- Task requirements: Extract the full passage on the origins of the "excited delirium" diagnosis, word for word.

====== Exercise text

Questionable origins of a relatively new diagnosis

The term “excited delirium” first appeared in two medical papers on the effects of cocaine intoxication by Charles Wetli and David Fishbain in 1981 and 1985. Wetli, was Miami’s deputy chief medical examiner, later applied his theories to the deaths of 14 black women in Miami between 1986 and 1988.

In an interview with the Miami News, Wetli attributed the deaths to excited delirium, saying he believed Black people were particularly susceptible: “For some reason, the male of the species becomes psychotic, and the female of the species dies in relation to sex.”

It was later determined that the 14 women had been murdered by a serial killer.

Joanna Naples-Mitchell, an attorney and researcher with Physicians for Human Rights, says racist notions like to Wetli’s have pervaded the literature describing excited delirium, including the 2009 ACEP paper. “That paper really laid out the criteria for identifying the signs and symptoms of excited delirium,” Naples-Mitchell says. “And some were overtly racist, including noting that someone might be possessed with superhuman strength or be impervious to pain—which are racist stereotypes about Black people that have led to all sorts of medical racism in this country for decades.”

Excited delirium became more prevalent in medical examiner reports after the 2005 publication of a book on the topic by Theresa Di Maio and Vincent Di Maio, which claimed that many deaths in police custody were wrongly attributed to positional asphyxia rather than excited delirium.

According to Naples-Mitchell’s research, the TASER corporation (the manufacturer of nonlethal taser weapons) bought and distributed at least a thousand copies of the Di Maios’ book and distributed them to medical examiners across the country.

============
====== Supplied records

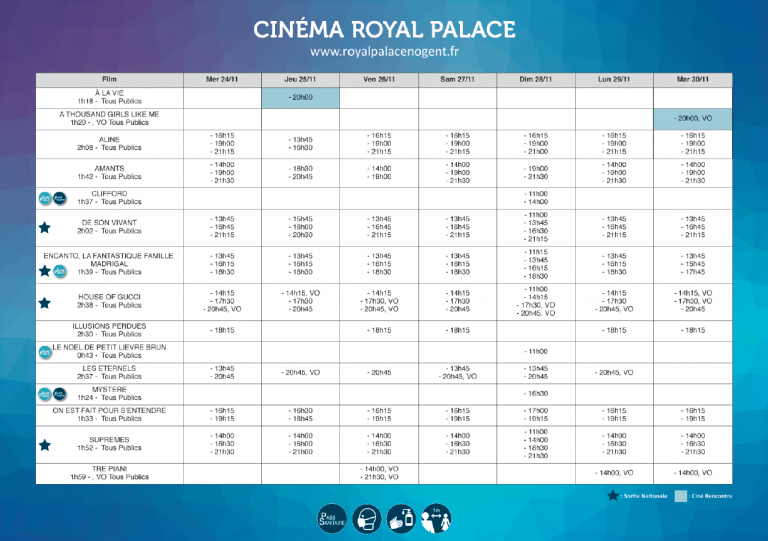The width and height of the screenshot is (768, 541).
Task: Click the 1m social distancing icon
Action: [x=436, y=517]

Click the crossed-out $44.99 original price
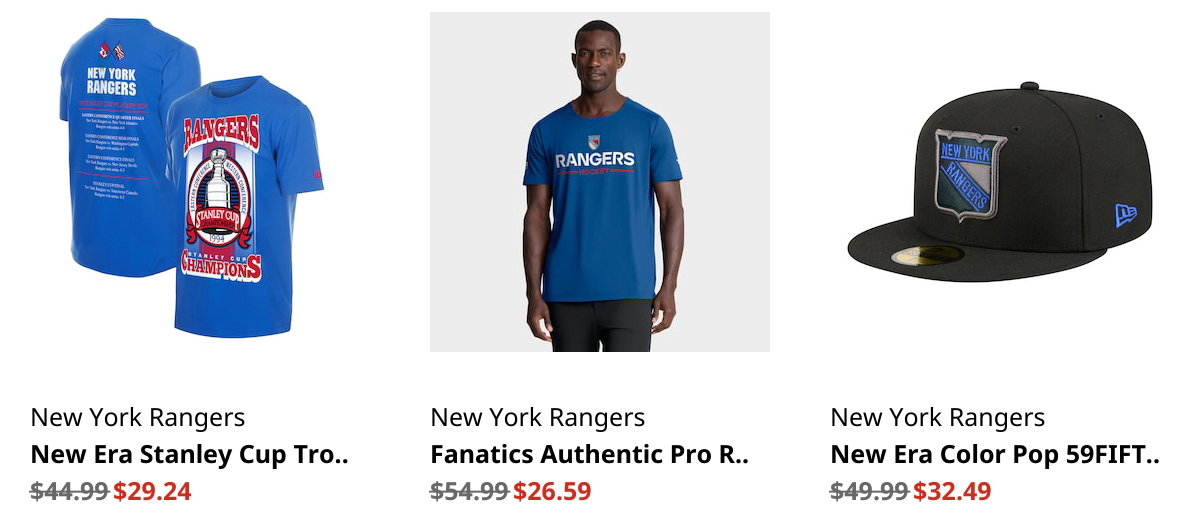[x=70, y=492]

============

- Solution for this problem:
Questionable origins of a relatively new diagnosis

The term “excited delirium” first appeared in two medical papers on the effects of cocaine intoxication by Charles Wetli and David Fishbain in 1981 and 1985. Wetli, was Miami’s deputy chief medical examiner, later applied his theories to the deaths of 14 black women in Miami between 1986 and 1988.

In an interview with the Miami News, Wetli attributed the deaths to excited delirium, saying he believed Black people were particularly susceptible: “For some reason, the male of the species becomes psychotic, and the female of the species dies in relation to sex.”

It was later determined that the 14 women had been murdered by a serial killer.

Joanna Naples-Mitchell, an attorney and researcher with Physicians for Human Rights, says racist notions like to Wetli’s have pervaded the literature describing excited delirium, including the 2009 ACEP paper. “That paper really laid out the criteria for identifying the signs and symptoms of excited delirium,” Naples-Mitchell says. “And some were overtly racist, including noting that someone might be possessed with superhuman strength or be impervious to pain—which are racist stereotypes about Black people that have led to all sorts of medical racism in this country for decades.”

Excited delirium became more prevalent in medical examiner reports after the 2005 publication of a book on the topic by Theresa Di Maio and Vincent Di Maio, which claimed that many deaths in police custody were wrongly attributed to positional asphyxia rather than excited delirium.

According to Naples-Mitchell’s research, the TASER corporation (the manufacturer of nonlethal taser weapons) bought and distributed at least a thousand copies of the Di Maios’ book and distributed them to medical examiners across the country.